Fragment |
Tobayashi - 2008-03-12, 11:09

Ja ostatnio na dość krótko wpadam na forum z powodu ogólnego braku czasu. Ale jeśli mnie coś wciągnie i czytam, na ogół się zapominam i coś przypalam :-D . Gdyby nie to, że mam zeptery, już dawno wszystkie moje garnki poszły z dymem przez wegedzieciaka :mrgreen:
vegAnka - 2008-03-14, 14:54

Jezeli o mnie chodzi to nie mam problemu bo wchodze na forum tylko jak jestem w pracy ;-) no bo sie czasami nudze :mryellow:
W domu z tym remontem nawet nie wlanczam komputera... zobaczymy jak bedzie po remoncie :-P

Kilmeny - 2009-12-27, 18:30

Zarejestrowałam się stosunkowo niedawno, ale bardzo możliwe, że się uzależnię od WD. Ja w ogóle się uzależniam, jak znajdę coś ciekawego w Internecie. Różnie to bywa, czasem uda mi się pogodzić, czasem tak troszkę za dużo czasu spędzam przy komputerze... No, w ten weekend sporo tu przesiedziałam :P .

Materiał źródłowy |
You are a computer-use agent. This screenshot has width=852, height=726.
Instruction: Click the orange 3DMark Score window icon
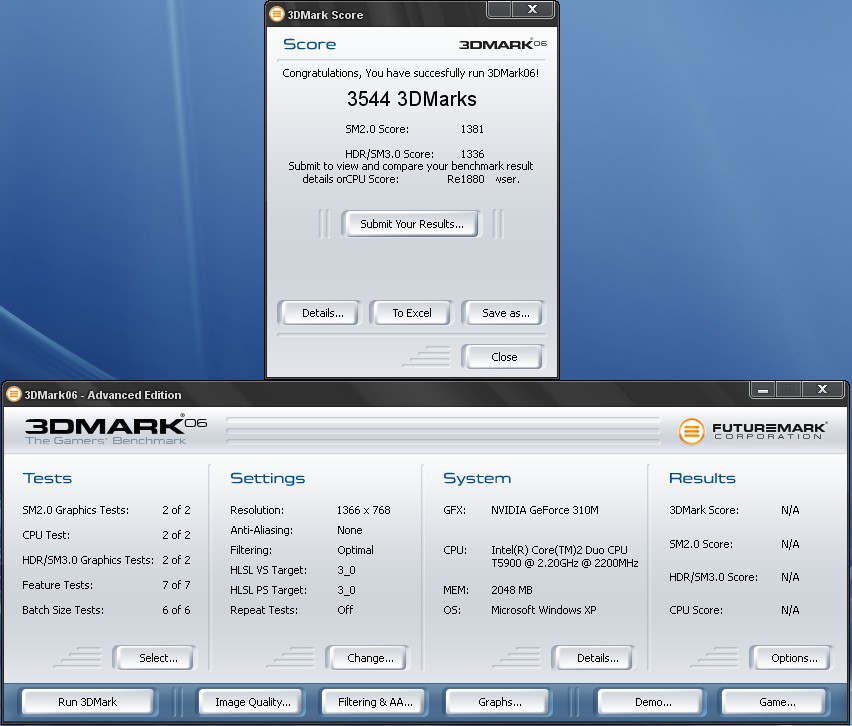coord(277,14)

Polecenia |
1 - Odpowiedz krótko na pytania do fragmentu o czasie spędzanym na forum:
(a) Z jakiego powodu Tobayashi wpada ostatnio na forum tylko na krótko?
(b) Gdzie vegAnka wchodzi na forum?
(c) Co według Kilmeny dzieje się z nią, gdy znajdzie coś ciekawego w Internecie?
2 - Napisz dalszy ciąg fragmentu o czasie spędzanym na forum. Zacznij od miejsca po jego ostatnim zdaniu.

Odpowiedzi |
1 -
(a) Z powodu ogólnego braku czasu.
(b) Tylko w pracy.
(c) Uzależnia się.

2 -
antonik - 2010-03-18, 08:18
Temat postu: Re: forum-zmora ;)
ań napisał/a:
ostatnio ciągle słyszę od mojego męża- "Ania!Zostaw to forum!' :lol: i inne takie.
Jestem ciekawa jak jest u Was (zwłaszcza teraz jak tyle piszemy dziennie i nocnie ;-) )-jak reagują Wasze połówki, lub/i jak Wy reagujecie na Waszą połówkę przesiadującą wciąż na naszym forum (ale może tez być dowolny inny przedmiot uzależnienia)


Ja to mam przynajmniej o tyle zabawnie, że mogę zawsze powiedzieć, że "pracuję";) A czasami się oderwać trzeba i powiedzmy wprost, forum jest idealnym rodzajem aktywności do odsapnięcia;)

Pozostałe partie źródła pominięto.